== SOURCE INFORMATION ==

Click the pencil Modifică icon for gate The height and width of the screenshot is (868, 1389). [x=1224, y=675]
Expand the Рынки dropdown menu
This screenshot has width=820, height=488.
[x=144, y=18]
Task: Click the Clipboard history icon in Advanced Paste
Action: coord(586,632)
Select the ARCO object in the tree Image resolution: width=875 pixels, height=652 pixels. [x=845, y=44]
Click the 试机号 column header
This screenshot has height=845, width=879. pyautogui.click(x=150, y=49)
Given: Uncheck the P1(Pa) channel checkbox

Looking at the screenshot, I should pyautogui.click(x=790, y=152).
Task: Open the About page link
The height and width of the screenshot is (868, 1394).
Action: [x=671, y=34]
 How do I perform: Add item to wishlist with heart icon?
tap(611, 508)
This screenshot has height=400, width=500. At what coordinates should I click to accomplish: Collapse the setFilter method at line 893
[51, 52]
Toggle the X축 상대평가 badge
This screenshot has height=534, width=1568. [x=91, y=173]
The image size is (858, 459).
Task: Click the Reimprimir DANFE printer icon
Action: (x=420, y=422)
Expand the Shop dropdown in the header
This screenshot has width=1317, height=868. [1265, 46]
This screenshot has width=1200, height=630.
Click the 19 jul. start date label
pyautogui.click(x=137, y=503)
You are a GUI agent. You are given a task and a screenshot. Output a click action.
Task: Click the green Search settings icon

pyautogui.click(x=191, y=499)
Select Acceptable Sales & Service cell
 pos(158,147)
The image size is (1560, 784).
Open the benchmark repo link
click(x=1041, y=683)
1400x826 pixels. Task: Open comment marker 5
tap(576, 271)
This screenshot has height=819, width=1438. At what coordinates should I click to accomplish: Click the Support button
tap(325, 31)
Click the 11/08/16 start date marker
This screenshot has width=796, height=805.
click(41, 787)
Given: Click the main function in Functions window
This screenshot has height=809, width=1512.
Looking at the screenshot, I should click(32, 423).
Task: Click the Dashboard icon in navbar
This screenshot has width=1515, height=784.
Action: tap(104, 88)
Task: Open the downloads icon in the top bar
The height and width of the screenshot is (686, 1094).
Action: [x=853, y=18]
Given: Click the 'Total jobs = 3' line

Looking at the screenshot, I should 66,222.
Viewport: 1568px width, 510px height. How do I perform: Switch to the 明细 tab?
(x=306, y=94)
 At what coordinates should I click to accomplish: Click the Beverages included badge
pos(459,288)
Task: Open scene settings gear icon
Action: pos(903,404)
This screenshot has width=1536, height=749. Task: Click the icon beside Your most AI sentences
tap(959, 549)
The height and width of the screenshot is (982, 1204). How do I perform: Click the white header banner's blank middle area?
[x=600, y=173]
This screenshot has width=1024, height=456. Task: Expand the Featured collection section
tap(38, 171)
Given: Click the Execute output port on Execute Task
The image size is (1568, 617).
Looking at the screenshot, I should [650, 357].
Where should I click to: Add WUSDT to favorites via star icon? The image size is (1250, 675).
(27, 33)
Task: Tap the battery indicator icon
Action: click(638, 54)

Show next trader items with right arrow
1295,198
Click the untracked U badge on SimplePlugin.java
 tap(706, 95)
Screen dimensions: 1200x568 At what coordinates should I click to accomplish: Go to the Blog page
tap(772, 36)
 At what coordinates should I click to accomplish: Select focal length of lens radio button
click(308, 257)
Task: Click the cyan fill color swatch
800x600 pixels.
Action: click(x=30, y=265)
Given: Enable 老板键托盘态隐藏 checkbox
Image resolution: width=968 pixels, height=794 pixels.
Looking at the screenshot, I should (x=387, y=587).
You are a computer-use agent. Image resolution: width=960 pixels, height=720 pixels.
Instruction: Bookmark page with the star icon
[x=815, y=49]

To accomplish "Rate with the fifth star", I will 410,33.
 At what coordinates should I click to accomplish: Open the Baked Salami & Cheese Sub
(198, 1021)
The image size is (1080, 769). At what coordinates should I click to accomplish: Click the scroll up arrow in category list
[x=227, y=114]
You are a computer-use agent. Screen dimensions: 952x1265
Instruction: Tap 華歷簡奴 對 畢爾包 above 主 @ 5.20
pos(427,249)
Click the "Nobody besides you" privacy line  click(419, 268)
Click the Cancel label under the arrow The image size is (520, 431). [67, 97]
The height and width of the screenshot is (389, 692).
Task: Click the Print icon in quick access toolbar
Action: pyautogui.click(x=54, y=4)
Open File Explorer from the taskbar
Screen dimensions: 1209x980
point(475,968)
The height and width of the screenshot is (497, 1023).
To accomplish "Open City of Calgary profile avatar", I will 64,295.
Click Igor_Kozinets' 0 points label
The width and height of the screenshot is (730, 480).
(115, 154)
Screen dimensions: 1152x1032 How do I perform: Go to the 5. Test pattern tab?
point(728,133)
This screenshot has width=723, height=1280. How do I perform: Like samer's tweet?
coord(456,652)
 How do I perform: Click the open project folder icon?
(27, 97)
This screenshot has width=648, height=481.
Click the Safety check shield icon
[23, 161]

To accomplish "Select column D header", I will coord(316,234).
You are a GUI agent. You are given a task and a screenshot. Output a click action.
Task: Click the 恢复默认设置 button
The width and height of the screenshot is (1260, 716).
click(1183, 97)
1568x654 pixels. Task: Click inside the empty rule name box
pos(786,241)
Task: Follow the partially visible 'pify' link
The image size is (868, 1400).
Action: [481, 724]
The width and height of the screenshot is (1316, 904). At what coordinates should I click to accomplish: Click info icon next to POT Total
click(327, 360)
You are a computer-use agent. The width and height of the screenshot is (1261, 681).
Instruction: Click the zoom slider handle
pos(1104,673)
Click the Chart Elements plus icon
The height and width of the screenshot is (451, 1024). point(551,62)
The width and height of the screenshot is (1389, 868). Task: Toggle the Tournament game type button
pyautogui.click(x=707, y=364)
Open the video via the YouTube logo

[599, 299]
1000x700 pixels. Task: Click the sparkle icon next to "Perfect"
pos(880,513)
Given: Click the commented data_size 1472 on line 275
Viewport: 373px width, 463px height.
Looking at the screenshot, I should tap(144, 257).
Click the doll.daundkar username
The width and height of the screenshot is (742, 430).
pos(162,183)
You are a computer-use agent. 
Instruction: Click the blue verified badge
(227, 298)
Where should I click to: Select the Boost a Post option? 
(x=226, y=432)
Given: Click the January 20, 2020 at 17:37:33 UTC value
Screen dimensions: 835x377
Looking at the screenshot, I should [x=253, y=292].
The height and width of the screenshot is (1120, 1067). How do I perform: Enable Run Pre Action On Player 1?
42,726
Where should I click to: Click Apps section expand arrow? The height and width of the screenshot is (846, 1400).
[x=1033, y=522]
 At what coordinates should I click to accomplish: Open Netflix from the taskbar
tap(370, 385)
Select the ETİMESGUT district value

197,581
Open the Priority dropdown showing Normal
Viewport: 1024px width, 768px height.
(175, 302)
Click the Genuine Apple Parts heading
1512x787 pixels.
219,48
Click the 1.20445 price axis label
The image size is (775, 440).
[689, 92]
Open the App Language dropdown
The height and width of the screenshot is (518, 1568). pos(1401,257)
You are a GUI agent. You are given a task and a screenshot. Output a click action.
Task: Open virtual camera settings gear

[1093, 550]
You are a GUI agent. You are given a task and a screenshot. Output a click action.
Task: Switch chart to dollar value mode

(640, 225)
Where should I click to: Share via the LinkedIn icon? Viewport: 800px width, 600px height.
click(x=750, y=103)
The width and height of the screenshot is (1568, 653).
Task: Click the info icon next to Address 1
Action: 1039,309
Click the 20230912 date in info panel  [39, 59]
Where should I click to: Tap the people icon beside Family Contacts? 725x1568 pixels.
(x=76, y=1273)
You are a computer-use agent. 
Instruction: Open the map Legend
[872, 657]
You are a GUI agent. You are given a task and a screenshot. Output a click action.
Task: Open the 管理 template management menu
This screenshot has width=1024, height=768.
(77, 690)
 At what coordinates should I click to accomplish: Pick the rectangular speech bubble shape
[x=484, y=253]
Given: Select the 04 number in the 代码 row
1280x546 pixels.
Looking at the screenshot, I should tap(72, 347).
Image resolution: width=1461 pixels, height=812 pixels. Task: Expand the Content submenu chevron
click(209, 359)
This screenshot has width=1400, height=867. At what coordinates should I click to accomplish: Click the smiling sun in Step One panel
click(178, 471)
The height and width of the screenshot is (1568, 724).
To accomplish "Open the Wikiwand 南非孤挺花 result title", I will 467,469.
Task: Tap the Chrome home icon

===

▸ ASSIGNMENT
Give the count of lines in the records above that hold the string "computer", and only that count.

▸ EXERCISE SOLUTION
5